Collected data

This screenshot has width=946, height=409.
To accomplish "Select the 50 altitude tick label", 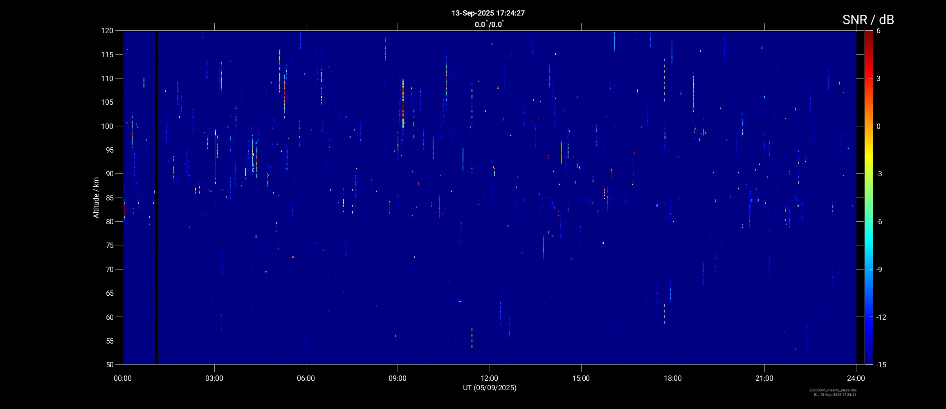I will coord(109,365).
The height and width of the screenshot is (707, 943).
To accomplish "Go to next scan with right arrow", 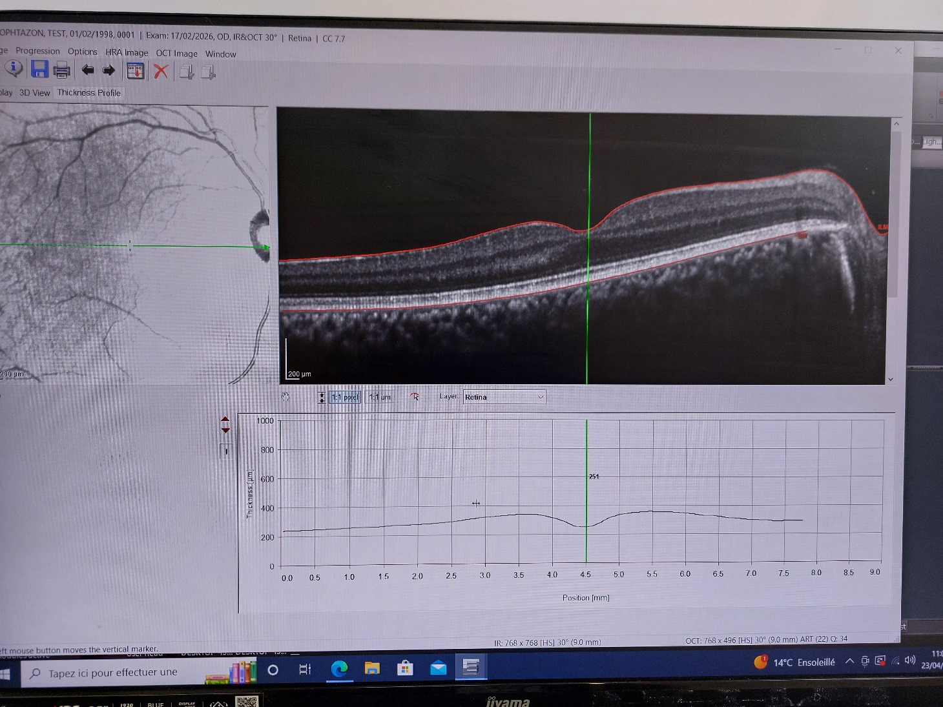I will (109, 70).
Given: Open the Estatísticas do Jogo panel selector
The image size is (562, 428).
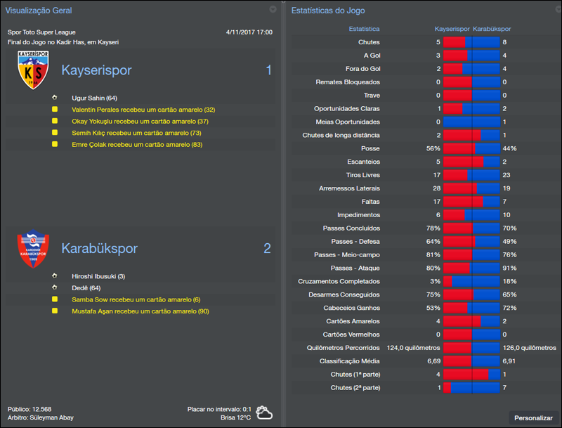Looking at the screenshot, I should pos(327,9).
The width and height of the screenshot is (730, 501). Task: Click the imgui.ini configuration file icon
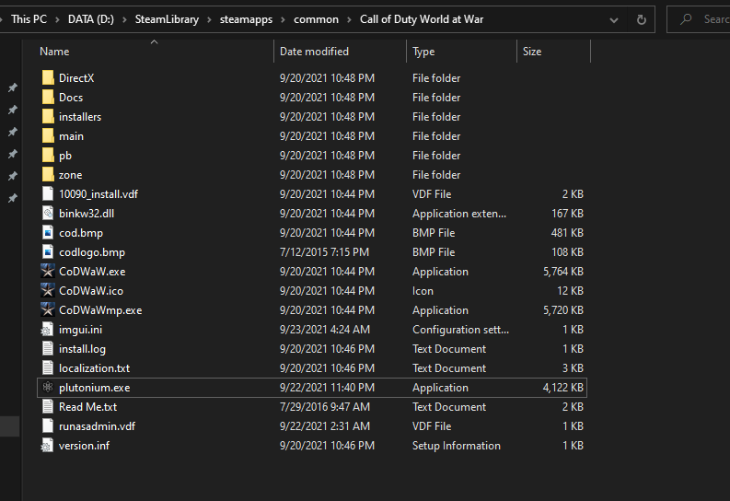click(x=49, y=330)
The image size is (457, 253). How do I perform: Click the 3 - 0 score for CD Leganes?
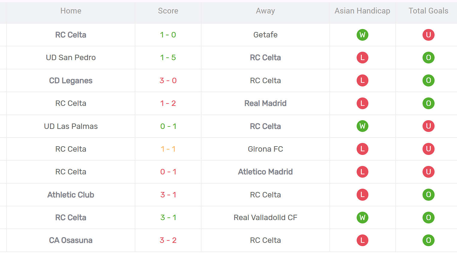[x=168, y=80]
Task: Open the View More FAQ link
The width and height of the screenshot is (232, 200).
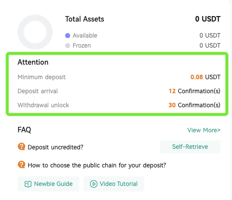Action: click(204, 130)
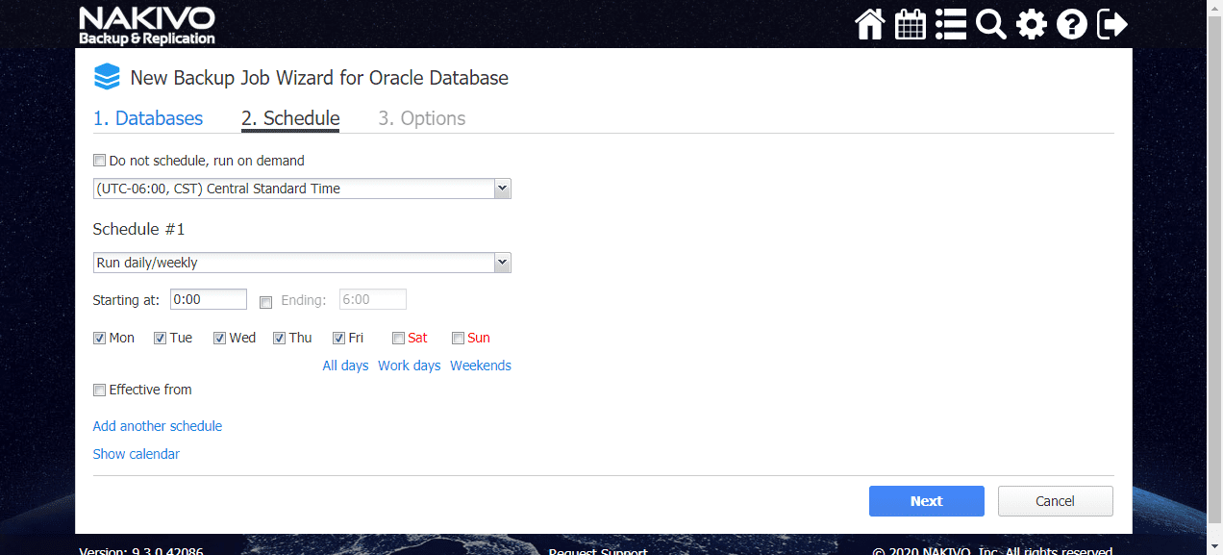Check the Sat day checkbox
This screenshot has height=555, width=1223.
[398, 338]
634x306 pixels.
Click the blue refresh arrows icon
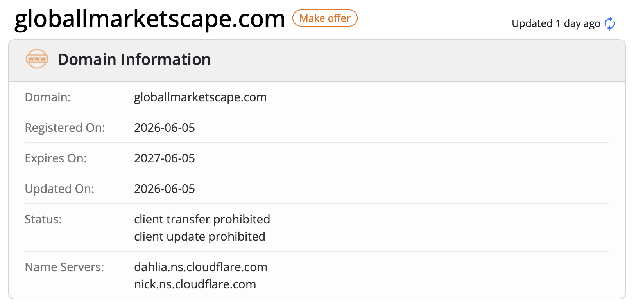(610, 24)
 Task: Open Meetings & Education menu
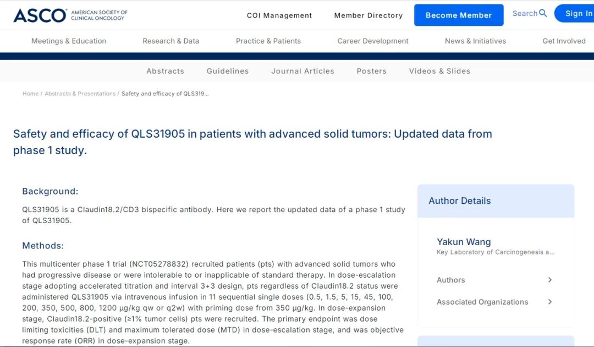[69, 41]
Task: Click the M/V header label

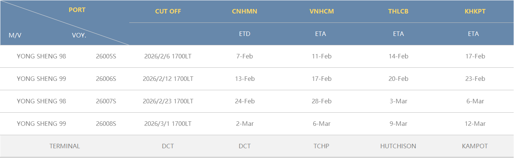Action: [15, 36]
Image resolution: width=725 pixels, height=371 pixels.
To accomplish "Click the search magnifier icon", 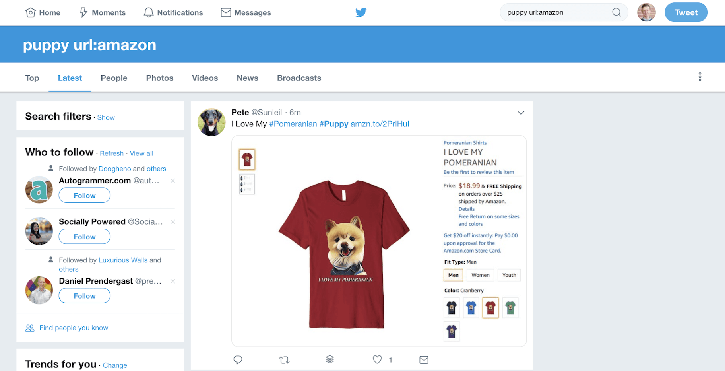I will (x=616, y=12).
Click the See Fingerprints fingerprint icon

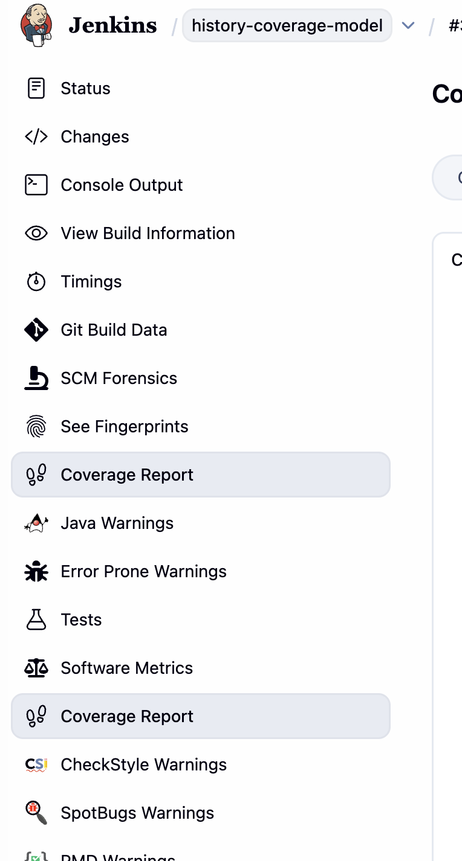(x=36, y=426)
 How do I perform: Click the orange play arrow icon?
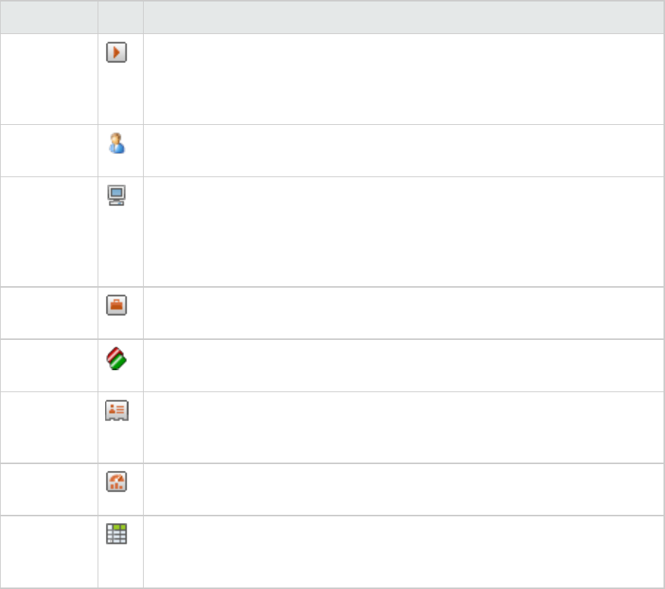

Task directions ▸ If a line in the data above includes the string "pixels", copy it.

Output for this task ▸
634x306 pixels.
Image resolution: width=725 pixels, height=371 pixels.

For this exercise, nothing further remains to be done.